Сенечка дирижировал праздником. Тася визжала на всю улицу. А я бросился на Романа. Хотя осознавал, что наши силы не равны. Я был моложе его по годам, мною прожитых. И я был старше его по непрожитым мною годам. Эти лишние годы кто-то жестоко, без моего согласия мне прибавил. И все же я собрал все свои слабые силы и мертвой хваткой вцепился в глобус. Роман не сдавался. Мы не дрались. Мы не могли драться. Между нами был земной шар. А за нами две девушки. Одна моя, другая Романа.

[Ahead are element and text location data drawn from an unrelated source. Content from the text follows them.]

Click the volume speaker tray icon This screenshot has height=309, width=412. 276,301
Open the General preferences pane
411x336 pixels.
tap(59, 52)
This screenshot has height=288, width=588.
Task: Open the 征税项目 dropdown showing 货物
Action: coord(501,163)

Такие разные. Как две стороны мира. Как ночь и день. Как свет и тьма. И неважно, что ночь была белокурая, а день чернобровый. Мы не обязательно видим то, что знаем. И верим в то, что видим. Возможно, на свете существует только два типа женщин. И не обязательно, что Ева была одна. Их могло быть и две. Одна Ева просто съела яблоко, а вторая просто отказалась. Иначе бы все в мире потеряло смысл. Иначе бы женщины были лишь воплощением горя. А мужчины радости. И мир бы не делился на добро и зло, а делился на мужчин и женщин. И мы бы изначально знали, кому верить и кого восхвалять, а кого презирать и ненавидеть. Но это не так. Все гораздо сложнее. Или проще? А вот Адам, скорее всего, был все же один. Здесь вариантов, увы, быть не может.

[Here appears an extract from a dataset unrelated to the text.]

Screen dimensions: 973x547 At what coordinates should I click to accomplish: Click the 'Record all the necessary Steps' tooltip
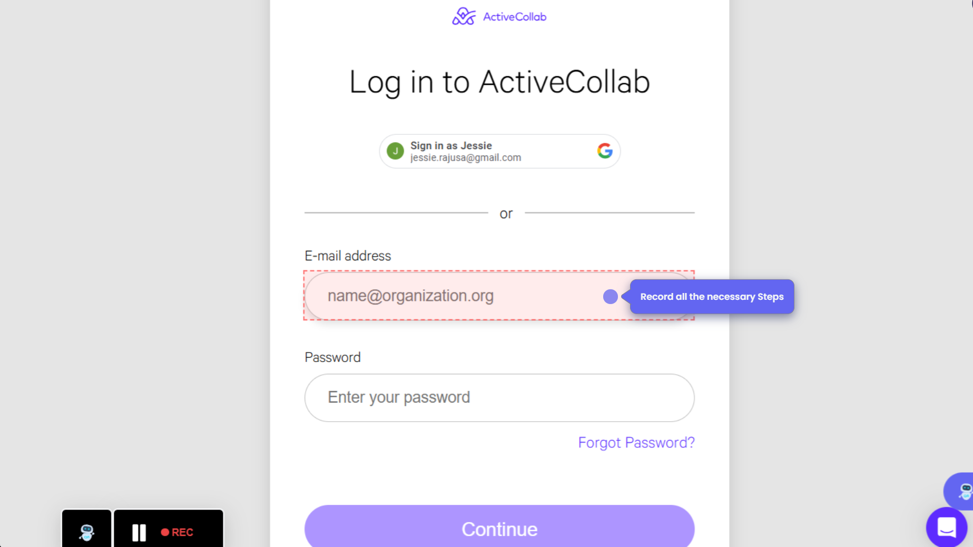point(711,297)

Мы дрались с Романом, а за нами стояли две наши женщины. Которые болели за нас, но помочь не могли. Разве что, если кто-то из них воспользовался бы запрещенным приемом и ударил одного из нас по голове. Мы держались за земной шар и качались из стороны в сторону, словно на земле началась качка. А, возможно, мы просто физически поняли теорию Галилея. От которой он однажды отрекся, чтобы ее утвердить навсегда. На миг мне показалось, что так может продолжаться вечно. И никто из нас не выпустить земной шар из своих цепких рук. Мы дрались за глобус, за земной шар, за землю. Хотя она была не наша. А давно уже была продана какой-то тупой, наглой и бессердечной жене спекулянта, который возомнил себя президентом. И ее муж, такой же тупой, наглый и бессердечный будет совсем скоро играть земным шаром в футбол. Какие случайные люди! На такой неслучайной, такой логичной и такой умной земле. Их не земля родила. Они появились случайно. Но как много сегодня случайностей.

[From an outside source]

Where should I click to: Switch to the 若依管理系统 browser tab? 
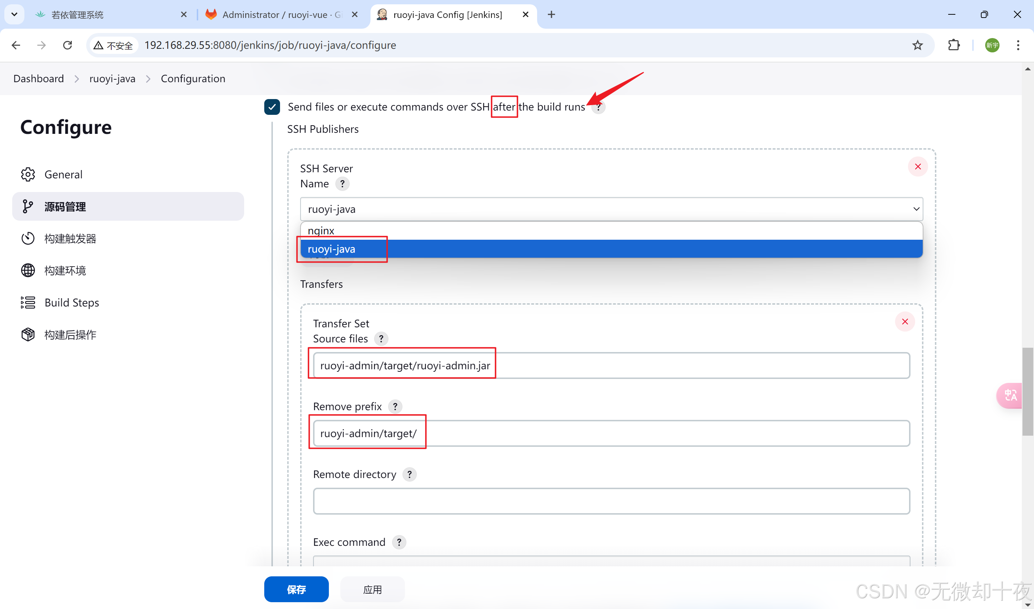coord(78,15)
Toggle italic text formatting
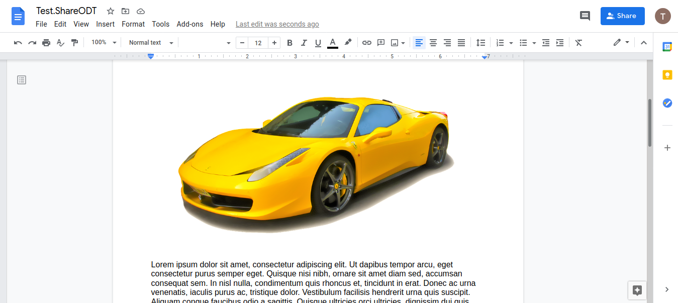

И тут Роман не выдержал. По профессии он был аферист и мошенник. В отличие от меня. Он сам воспользовался запрещенным приемом и умудрился подставить мне подножку. Я стал падать. Не выпуская из рук мяча в виде глобуса. Роман стал падать вслед за мной, на меня. Земной шар не выдержал, и выскользнул из наших рук. Он упал раньше нас. Он грохнулся на землю. Прямо на ледовую дорожку, по которой недавно катались мальчишки. И раздался со всех сторон такой грохот, что мы в страхе заткнули уши. Мне показалось, что земной шар взорвался. И посыпались во все стороны ослепительные искры. И мы в страхе закрыли глаза. Мне показалось, что земной шар горит. Но я почему-то был по-прежнему цел. Неужели все повторилось, как в детстве? Мне одному удалось выжить на всей планете? И как в детстве, мне вновь показалось, что я что-то значу. И не важно, что мир погиб. Важно было, что я единственный в нем умудрился выжить. Но что я один буду делать с этой планетой? Куда мне на ней идти и к кому. Я на ней хозяин. Но как можно быть хозяином того, чего нет. Что разрушено, уничтожено, мертво. У мертвых хозяев нет. И слуг тоже. Мертвые равны. Может быть, только мертвые имеют право на равенство. И справедливость мира. Может быть, только мертвые имеют права. Как просто, для того чтобы мир стал справедливым, нужно его уничтожить. Для того, чтобы познать справедливость. Нужно умереть. Действительно, как просто.

Не зря я учился на философском. Мне показалось, что я открыл формулу счастья мира. И так стало жаль, что не успел написать диссертацию на этой земле, поскольку эта земля уже мертва. И от этой простоты и ясности мысли мне так стало легко и свободно, что я вдохнул глубоко морозный воздух. И подумал, если планета погибла, почему она не пахнет порохом и гарью. И подумал, если планета мертва, почему она по-прежнему гремит и грохочет. И тогда я открыл глаза.